## TESTO DA ESAMINARE
┄┄┄┄┄┄

L’ovulo umano che non diventa essere umano è brevettabile

Un ovulo “il cui sviluppo sia stato stimolato senza fecondazione e che non sia in grado di divenire un essere umano non può essere considerato un embrione umano”. Ma “se tale ovulo sia manipolato geneticamente in modo che possa svilupparsi in un essere umano, esso va considerato un embrione umano e come tale dev’essere escluso dalla brevettabilità”. E’ quanto conclude l’avvocato generale della Corte di giustizia dell’Unione europea, Pedro Cruz Villalón, che si è espresso sul caso di una società biotecnologica britannica.

il parere dell’Avvocato generale sembra aprire spazi di discussione alle parti in causa. Non ha il valore di una sentenza della Corte di giustizia, ma traccia una linea per la causa e la sentenza che verranno.

Ad avviare la procedura della Corte è stata un’impresa britannica di biotecnologia che lavora soprattutto su cellule staminali, l’International Stem Cell Corporation, e ha effettuato importanti ricerche genetiche sui topi. L’impresa ha presentato due domande per brevetti nazionali in Gran Bretagna, chiedendo il via libera per la produzione di cellule staminali pluripotenti, quelle più importanti in queste ricerche, da ovociti attivati con la partenogenesi. La risposta britannica è stata ‘no’, perché le domande comportavano la commercializzazione di ovuli umani (ulteriormente sviluppati dalla manipolazione genetica) e la loro distruzione.

Alla fine, tutto ruota intorno alla domanda: che cos’è e quando esiste davvero un embrione umano? In questa valutazione, afferma l’Avvocato generale, il criterio decisivo è se l’ovulo abbia la capacità intrinseca di svilupparsi in un essere umano: “La mera circostanza che un ovulo non fecondato possa avviare un processo di divisione e differenziazione cellulare, analogo a quello di un ovulo fecondato, non basta a considerarlo embrione umano”. In questo caso, dunque, via libera al brevetto. In attesa della prossima causa alla Corte di giustizia.

┄┄┄┄┄┄

## COMPITI
A. Nel testo sull'ovulo umano, scrivi tutte le frasi tra virgolette doppie che riportano le parole dell'Avvocato generale.
B. Riporta il pezzo del testo sull'ovulo umano che inizia con "L’ovulo umano che" e finisce con "società biotecnologica britannica.".

┄┄┄┄┄┄

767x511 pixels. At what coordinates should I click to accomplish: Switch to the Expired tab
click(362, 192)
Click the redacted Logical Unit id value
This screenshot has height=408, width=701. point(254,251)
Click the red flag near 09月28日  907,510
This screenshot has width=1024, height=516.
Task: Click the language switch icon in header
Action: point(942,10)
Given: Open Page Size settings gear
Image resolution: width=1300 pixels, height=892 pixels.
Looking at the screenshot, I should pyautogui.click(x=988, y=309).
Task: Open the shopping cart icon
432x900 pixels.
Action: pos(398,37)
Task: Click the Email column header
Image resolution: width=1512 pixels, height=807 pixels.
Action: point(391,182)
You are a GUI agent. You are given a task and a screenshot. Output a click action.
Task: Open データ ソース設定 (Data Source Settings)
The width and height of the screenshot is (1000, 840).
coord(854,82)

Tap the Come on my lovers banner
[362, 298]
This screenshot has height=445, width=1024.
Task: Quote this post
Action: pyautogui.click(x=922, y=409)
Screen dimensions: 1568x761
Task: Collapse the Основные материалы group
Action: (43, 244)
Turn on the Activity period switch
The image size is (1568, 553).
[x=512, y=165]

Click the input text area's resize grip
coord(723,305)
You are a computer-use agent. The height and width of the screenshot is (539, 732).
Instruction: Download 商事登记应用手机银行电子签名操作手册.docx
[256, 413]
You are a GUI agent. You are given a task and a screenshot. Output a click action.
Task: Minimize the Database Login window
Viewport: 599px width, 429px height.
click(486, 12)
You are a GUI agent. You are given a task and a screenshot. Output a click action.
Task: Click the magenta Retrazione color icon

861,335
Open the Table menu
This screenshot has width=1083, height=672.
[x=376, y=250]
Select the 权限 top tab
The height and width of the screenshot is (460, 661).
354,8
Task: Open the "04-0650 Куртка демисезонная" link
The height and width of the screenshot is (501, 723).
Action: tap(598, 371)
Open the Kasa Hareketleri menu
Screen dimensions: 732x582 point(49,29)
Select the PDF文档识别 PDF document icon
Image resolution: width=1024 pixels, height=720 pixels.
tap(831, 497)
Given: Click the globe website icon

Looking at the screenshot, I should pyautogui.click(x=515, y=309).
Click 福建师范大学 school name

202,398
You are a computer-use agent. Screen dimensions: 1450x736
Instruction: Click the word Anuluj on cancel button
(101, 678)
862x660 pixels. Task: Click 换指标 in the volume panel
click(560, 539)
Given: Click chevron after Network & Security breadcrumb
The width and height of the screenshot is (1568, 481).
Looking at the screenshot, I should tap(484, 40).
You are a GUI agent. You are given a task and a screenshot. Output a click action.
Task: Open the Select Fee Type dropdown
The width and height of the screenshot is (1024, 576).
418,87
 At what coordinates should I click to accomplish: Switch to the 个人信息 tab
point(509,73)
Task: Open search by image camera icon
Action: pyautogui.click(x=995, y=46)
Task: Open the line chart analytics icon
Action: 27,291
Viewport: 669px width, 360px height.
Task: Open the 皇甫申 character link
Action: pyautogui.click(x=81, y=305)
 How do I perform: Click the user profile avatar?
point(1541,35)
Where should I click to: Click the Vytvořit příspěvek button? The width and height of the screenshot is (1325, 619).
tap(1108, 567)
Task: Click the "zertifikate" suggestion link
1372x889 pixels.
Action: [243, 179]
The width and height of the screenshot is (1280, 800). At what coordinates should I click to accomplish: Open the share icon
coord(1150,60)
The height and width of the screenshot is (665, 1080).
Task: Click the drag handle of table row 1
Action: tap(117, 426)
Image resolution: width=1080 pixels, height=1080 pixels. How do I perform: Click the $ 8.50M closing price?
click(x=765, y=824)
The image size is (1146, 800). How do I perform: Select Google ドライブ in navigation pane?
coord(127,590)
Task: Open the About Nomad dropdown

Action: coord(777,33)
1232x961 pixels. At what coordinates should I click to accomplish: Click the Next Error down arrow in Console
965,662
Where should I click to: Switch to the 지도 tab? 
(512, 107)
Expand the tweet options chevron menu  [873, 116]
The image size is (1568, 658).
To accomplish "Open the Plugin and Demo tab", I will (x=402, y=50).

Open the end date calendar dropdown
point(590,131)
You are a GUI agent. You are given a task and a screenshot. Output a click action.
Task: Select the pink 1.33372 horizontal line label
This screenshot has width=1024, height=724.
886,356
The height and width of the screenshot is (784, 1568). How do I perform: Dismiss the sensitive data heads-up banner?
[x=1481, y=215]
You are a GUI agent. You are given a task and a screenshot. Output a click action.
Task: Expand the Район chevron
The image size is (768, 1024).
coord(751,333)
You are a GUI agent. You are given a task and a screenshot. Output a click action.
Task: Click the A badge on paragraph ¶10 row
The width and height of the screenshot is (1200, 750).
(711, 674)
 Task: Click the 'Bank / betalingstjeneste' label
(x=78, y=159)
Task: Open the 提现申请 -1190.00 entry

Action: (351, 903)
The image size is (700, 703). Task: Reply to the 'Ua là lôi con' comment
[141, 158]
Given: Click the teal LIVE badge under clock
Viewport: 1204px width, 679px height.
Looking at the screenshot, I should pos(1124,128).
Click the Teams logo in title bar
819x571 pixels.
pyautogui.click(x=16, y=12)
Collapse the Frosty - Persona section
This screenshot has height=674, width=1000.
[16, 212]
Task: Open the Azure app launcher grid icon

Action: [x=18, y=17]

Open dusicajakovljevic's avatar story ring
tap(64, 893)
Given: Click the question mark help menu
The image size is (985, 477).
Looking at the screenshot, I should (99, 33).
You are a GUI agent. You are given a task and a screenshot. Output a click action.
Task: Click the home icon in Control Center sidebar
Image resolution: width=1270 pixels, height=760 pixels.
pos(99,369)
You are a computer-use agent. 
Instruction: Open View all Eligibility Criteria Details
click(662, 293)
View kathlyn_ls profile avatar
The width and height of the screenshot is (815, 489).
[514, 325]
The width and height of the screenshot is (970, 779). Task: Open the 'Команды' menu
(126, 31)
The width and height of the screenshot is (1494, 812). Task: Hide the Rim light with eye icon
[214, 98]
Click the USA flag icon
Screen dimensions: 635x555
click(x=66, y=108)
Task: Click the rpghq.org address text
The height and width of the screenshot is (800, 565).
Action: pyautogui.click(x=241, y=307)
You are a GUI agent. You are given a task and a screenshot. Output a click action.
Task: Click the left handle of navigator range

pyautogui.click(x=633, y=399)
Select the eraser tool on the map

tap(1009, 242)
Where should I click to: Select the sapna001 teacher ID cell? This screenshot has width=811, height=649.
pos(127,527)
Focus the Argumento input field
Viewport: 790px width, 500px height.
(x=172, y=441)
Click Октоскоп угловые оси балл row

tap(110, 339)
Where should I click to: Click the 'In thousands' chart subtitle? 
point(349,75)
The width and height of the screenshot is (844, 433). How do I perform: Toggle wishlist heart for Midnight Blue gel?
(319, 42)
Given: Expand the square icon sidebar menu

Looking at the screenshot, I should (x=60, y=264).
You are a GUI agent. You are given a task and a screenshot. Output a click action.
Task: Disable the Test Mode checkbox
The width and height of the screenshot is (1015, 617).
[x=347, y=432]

┄┄┄┄┄┄

## RISPOSTE AI COMPITI
A.
1. “il cui sviluppo sia stato stimolato senza fecondazione e che non sia in grado di divenire un essere umano non può essere considerato un embrione umano”
2. “se tale ovulo sia manipolato geneticamente in modo che possa svilupparsi in un essere umano, esso va considerato un embrione umano e come tale dev’essere escluso dalla brevettabilità”
3. “La mera circostanza che un ovulo non fecondato possa avviare un processo di divisione e differenziazione cellulare, analogo a quello di un ovulo fecondato, non basta a considerarlo embrione umano”

B.
L’ovulo umano che non diventa essere umano è brevettabile

Un ovulo “il cui sviluppo sia stato stimolato senza fecondazione e che non sia in grado di divenire un essere umano non può essere considerato un embrione umano”. Ma “se tale ovulo sia manipolato geneticamente in modo che possa svilupparsi in un essere umano, esso va considerato un embrione umano e come tale dev’essere escluso dalla brevettabilità”. E’ quanto conclude l’avvocato generale della Corte di giustizia dell’Unione europea, Pedro Cruz Villalón, che si è espresso sul caso di una società biotecnologica britannica.